Rethinking legal obligations for AI systems
These gaps complicate enforcement. When regulators begin to suspect profiling by proxy or other forms of indirect data exploitation, they are often forced to retrofit existing statutory concepts to an entirely new technological reality that privacy law never anticipated.
The inference provisions of the Colorado Privacy Act illustrate one early attempt to close that gap, treating certain algorithmic conclusions as sensitive data. They impose obligations of deletion, disclosure, and purpose limitation similar to those applied to more traditional categories of personal information.
The CCPA similarly recognizes sensitive attributes such as health status and sexual orientation. Yet the law's logic still depends on a model of direct data collection and informed consent — one that fails to capture the way AI systems can generate personal insights about someone who never shared data in the first place. When inferences arise through contextual or relational patterns, the traditional legal assumption that privacy protection begins with a data transaction between the subject and the controller begins to collapse, exposing the limits of a framework that tie rights and obligations to direct collection rather than insights systems can generate.
Looking forward, one emerging theme is that privacy by proxy is not an anomaly but a signal that consent, context, and control must be redefined. Organizations using sophisticated AI systems will increasingly need to anticipate when their models generate inferences about individuals who never engaged with them. They must also implement preventative design choices that either minimize that possibility or mitigate its effects through anonymization, aggregation or validation across groups rather than individuals.
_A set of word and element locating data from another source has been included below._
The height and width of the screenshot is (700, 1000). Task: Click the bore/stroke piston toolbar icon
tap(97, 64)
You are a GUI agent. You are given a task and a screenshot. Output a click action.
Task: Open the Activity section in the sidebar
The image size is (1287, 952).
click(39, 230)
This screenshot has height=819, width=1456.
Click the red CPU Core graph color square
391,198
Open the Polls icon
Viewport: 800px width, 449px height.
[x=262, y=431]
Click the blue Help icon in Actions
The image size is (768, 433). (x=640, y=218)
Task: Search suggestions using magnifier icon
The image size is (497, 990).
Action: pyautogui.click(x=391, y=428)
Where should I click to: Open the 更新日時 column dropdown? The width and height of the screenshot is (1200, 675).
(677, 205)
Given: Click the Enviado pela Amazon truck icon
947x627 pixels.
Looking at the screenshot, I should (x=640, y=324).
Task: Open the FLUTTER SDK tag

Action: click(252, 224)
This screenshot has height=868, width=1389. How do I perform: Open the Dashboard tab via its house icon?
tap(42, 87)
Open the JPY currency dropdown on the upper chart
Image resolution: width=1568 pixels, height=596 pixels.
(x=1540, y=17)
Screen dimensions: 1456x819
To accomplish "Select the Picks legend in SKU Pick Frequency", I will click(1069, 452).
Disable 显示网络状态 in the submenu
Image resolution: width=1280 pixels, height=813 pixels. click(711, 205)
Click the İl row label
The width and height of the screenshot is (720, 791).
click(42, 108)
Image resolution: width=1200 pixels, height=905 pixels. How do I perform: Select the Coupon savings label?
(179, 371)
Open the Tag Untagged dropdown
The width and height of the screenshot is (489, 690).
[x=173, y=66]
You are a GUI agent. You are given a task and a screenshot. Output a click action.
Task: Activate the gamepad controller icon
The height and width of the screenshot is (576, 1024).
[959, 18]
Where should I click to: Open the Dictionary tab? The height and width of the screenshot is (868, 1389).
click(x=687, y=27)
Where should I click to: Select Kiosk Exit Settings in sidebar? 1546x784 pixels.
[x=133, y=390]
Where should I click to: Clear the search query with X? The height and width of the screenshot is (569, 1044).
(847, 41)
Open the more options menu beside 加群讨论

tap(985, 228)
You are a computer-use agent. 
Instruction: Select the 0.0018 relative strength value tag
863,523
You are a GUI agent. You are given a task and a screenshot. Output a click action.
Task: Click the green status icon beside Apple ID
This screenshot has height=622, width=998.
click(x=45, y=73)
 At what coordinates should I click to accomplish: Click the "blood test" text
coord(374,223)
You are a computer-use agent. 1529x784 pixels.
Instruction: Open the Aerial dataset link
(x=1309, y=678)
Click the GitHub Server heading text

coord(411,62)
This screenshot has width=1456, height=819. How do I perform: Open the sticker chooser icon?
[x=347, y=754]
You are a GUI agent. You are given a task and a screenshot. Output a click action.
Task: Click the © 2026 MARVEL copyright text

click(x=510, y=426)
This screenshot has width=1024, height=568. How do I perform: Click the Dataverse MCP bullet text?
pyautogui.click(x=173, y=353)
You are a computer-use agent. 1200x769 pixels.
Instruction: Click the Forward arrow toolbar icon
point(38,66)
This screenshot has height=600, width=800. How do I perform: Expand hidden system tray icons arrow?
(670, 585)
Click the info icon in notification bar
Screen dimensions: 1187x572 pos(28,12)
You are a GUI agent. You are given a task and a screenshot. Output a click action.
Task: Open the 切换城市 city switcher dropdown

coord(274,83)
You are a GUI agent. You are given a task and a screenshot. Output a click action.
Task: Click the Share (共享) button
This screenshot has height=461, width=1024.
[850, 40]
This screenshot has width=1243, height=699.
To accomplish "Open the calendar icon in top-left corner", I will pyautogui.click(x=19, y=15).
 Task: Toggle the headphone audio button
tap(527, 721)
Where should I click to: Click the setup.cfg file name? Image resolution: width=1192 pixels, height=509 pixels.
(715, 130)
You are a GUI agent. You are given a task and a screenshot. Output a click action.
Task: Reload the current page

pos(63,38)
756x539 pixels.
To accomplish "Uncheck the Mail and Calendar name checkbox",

Transparency expectations are evolving as well. Notices might one day include language acknowledging that predictions could be made about a person based on the activities of others within their social or geographic network. Although such disclosures remain hypothetical, they express a broader truth that data ecosystems are porous and that accountability cannot be confined to direct user relationships. To meet that challenge, controllers may need to maintain detailed data inventories, conduct recurring impact assessments, and treat cross-linkages between data subjects as a potential source of risk in themselves, not merely as a technical artifact of processing.
Contemporary privacy statutes still rest on the premise that if an organization collects an individual's data, it must handle it responsibly. However, that premise no longer captures the dynamics of an AI environment in which information is constantly generated, inferred and recombined in ways that transcend any individual's explicit input.
Once privacy depends on ambient or relational signals rather than direct exchanges, advocates and regulators alike must begin to conceive of protection as a collective and contextual right, not an exclusively individual one.
Whether that evolution occurs through legislative reform or the gradual formation of new professional norms, the trajectory points toward a world in which every inference about a person carries the same legal and ethical gravity as direct collection.
In the interim, organizations developing or deploying AI systems should operate with the understanding that these inferences constitute personal data and should be governed as such since regulators are only beginning to articulate what it means to protect privacy by proxy in a world increasingly shaped by machine perception and predictive logic.
Jennifer Dickey, AIGP, CIPP/E, CIPP/US, CIPM, CIPT, FIP, is data privacy and AI associate attorney at Dykema.